Indonesian President Joko Widodo visits South China Sea islands on warship
Widodo led a high-level delegation including the foreign minister and armed forces chief to the Natuna Islands in the South China Sea.
Jakarta: President Joko Widodo visited remote Indonesian islands on a warship Thursday in an apparent show of force after clashes with Chinese vessels and as fears grow Beijing is seeking to stake a claim in nearby waters.
Widodo led a high-level delegation including the foreign minister and armed forces chief to the Natuna Islands in the South China Sea, arriving at a navy base before being escorted to the warship as fighter jets buzzed overhead and military vessels performed manoeuvres off the coast.
At a meeting of ministers and security force chiefs on the warship, which last week detained a Chinese trawler and its crew in Indonesian waters, the president ordered defences around the Natunas to be stepped up.
"I asked the military and the maritime security agency to better guard the seas," he said.
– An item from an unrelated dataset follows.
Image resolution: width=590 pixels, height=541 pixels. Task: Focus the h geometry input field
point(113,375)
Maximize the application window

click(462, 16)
A picture released by the government showed Widodo standing next to a gun turret on deck, flanked by the military chief and ministers.
Before the trip, Security Minister Luhut Panjaitan said it was aimed at sending a "clear message" that Indonesia was "very serious in its effort to protect its sovereignty".
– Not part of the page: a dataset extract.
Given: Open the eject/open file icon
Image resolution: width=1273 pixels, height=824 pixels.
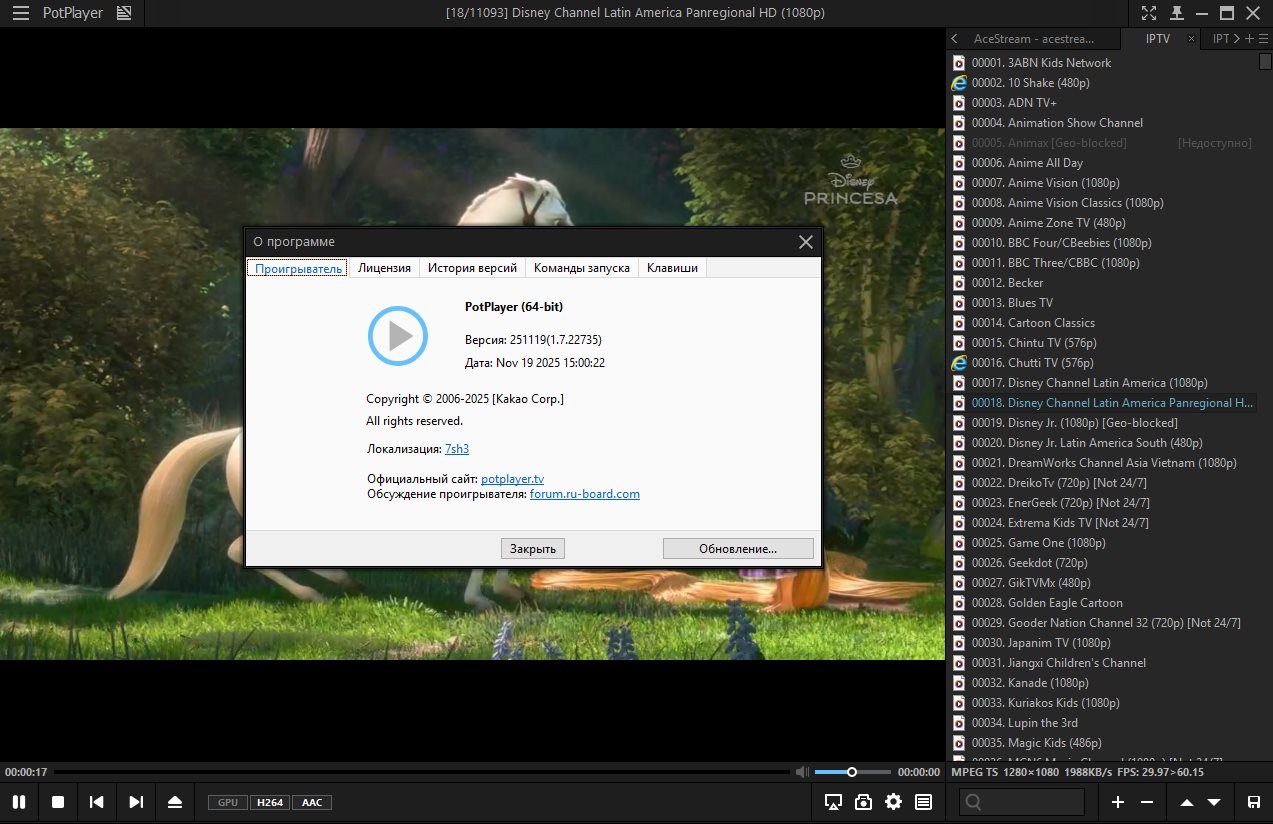Looking at the screenshot, I should pos(175,802).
Beijing asserts sovereignty over almost the entire strategically important South China Sea, and regional tensions are mounting due to Chinese island building and ahead of a UN-backed tribunal`s ruling on a Philippine challenge to China`s claims.
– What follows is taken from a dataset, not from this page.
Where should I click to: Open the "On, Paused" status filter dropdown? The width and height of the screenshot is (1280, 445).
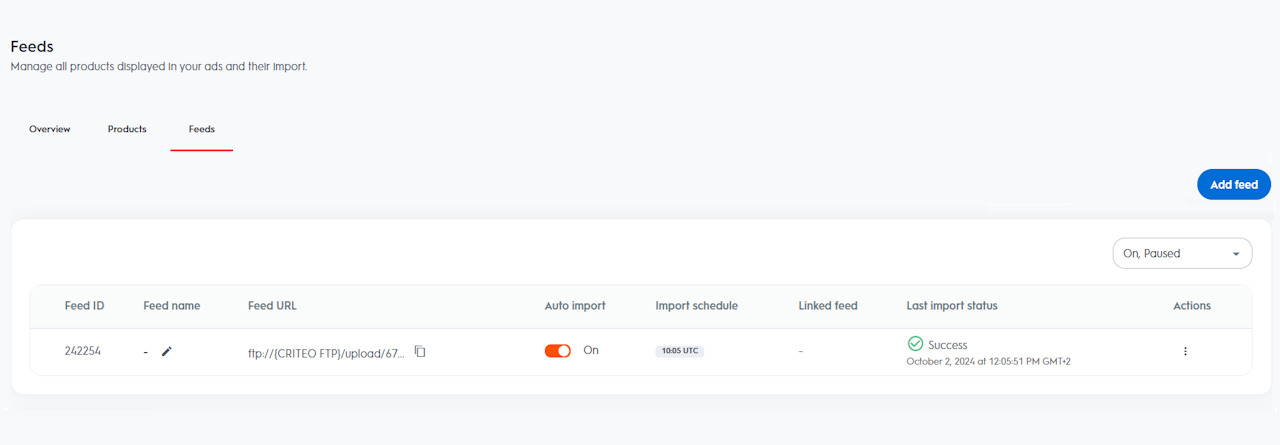click(x=1182, y=254)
Unlike some of its Southeast Asian neighbours, Indonesia has long maintained it has no maritime disputes with China in the sea and has no overlapping claims to reefs or islets there.
But Beijing`s claims overlap Indonesia`s exclusive economic zone -- waters where a state has the right to exploit resources -- around the Natunas, and Widodo`s visit came after a sharp escalation in maritime clashes between Indonesian vessels and Chinese fishing boats in the area.Foreign ministry spokeswoman Hua Chunying Thursday reiterated Beijing`s position that China and Indonesia "have no territorial disputes" and that China does not object to Indonesia`s sovereignty over the Natuna Islands.
But she added that "China and Indonesia have overlapping claims over maritime rights of some part of the waters in the South China Sea".
The term "overlapping claims" was also used in a Chinese statement earlier this week. Analysts say the language indicates Beijing is taking a tougher stance by openly saying that China and Indonesia have competing maritime claims.
The growing tensions come after a senior US State Department official warned this week that China is using its fishing fleets with armed escorts to bolster maritime claims.
The latest confrontation between Beijing and Jakarta came last week when the Indonesian navy seized a Chinese-flagged fishing vessel and detained its crew for allegedly operating illegally in Natuna waters. It was the third such skirmish between vessels from the two countries in the area this year.
Beijing protested and claimed that one fisherman was injured after Indonesian vessels fired warning shots. Jakarta says none of the crew were hurt.
Widodo`s visit to the islands, which are located west of Borneo, was his first as president. The Natuna waters are home to oil and gas deposits as well as fishing grounds.
Confrontations between Indonesian and Chinese vessels around the Natunas have increased since Jakarta launched a crackdown on illegal fishing in 2014.